With us our ACTEC Fellow, David Dietrich, a Montana lawyer who has served as chair of the Real Property, Probate, and Trust Law section of the American Bar Association, who headed its property preservation task force.
Also with us is Professor Thomas Mitchell, who teaches at Texas A&M University where he codirects the program on real estate and community development law. He was recently named a MacArthur Fellow, a genius fellow, for his work on the topic of heirs property.
Thank you both for joining us today, and I wonder if Professor Mitchell, you could give us a little bit of an understanding about just what heirs property is?

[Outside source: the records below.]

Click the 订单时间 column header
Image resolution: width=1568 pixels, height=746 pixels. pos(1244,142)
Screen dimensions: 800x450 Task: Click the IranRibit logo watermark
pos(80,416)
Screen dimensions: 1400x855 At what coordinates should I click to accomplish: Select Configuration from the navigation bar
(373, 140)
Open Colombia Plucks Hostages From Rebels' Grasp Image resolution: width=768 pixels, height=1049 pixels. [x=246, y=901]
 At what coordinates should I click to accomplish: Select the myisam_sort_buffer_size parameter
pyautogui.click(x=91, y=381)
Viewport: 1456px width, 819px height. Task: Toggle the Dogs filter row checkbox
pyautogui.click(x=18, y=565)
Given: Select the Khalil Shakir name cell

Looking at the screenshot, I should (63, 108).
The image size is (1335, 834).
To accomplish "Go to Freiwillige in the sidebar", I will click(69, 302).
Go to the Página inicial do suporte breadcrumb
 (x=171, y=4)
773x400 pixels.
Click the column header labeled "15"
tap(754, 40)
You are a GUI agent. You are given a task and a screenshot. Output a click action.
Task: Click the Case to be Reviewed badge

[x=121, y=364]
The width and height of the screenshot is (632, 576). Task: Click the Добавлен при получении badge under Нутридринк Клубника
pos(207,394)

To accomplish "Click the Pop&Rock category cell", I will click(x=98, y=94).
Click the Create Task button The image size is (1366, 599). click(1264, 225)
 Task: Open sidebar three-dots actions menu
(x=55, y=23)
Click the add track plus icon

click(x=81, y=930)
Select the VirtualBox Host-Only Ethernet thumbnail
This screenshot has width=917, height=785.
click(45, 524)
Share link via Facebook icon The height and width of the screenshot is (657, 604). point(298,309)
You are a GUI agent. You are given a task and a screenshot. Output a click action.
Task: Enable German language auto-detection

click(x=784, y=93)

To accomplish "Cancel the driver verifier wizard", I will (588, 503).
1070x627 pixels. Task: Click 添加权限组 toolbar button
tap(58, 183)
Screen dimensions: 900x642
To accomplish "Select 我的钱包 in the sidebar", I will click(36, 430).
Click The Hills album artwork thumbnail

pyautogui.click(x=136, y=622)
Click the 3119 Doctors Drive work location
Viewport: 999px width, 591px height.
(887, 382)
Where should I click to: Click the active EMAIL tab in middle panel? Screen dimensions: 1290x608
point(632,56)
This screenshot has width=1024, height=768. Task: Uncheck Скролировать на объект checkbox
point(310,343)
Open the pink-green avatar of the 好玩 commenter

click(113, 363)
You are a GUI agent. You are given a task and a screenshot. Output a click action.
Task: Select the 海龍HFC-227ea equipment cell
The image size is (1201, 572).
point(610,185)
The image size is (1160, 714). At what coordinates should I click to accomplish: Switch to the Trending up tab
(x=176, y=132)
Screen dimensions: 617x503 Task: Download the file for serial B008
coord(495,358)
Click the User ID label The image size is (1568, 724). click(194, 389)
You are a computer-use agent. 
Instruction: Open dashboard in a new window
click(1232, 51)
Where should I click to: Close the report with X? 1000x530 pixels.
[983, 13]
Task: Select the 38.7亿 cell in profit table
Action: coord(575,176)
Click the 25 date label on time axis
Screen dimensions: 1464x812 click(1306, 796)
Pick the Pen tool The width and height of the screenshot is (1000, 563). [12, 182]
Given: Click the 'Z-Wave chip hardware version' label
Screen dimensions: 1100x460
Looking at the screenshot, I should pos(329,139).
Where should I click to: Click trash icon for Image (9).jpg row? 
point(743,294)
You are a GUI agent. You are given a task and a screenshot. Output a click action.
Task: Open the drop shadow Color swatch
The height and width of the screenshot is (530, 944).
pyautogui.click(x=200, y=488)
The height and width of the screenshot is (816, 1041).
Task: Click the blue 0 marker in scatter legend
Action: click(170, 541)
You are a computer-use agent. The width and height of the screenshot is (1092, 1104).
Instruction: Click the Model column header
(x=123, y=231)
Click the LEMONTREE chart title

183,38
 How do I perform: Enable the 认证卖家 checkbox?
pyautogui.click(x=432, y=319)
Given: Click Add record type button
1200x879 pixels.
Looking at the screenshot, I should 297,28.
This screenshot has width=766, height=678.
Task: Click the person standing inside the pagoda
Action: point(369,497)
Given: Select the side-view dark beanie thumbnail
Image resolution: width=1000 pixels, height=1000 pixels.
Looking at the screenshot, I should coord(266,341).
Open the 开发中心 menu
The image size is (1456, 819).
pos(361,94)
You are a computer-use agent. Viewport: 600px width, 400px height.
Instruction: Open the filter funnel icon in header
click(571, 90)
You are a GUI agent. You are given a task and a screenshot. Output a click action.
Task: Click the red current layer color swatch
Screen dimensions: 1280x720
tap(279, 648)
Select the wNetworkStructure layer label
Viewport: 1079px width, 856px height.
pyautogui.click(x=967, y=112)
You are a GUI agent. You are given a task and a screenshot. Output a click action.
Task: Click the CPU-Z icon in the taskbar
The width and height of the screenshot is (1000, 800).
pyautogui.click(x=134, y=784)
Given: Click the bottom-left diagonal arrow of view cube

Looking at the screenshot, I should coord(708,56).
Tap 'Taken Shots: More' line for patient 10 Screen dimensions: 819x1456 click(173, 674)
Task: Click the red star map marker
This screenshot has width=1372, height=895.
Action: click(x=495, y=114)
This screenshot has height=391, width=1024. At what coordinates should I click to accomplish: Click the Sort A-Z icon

Professor Mitchell: Sure Terry, I’d be happy to do so. Heirs property is family property that typically results from family members who don’t make a will or estate plan so that their interests pass down to succeeding generation under the laws of intestacy. Essentially the rules that the state will give you if you don’t make the rules yourself in terms of how your property will be transferred. Although I should note that sometimes unwittingly, wills, trust, and estate attorneys create heirs property by simple wills that essentially mimic the laws of intestacy, which is rather unfortunate. So, that’s just in terms of what heirs property is. There is a substantial amount of heirs property in the United States among families of every race and ethnicity, although disproportionally African Americans tend to own more heirs property than others as a result of low rates of will making.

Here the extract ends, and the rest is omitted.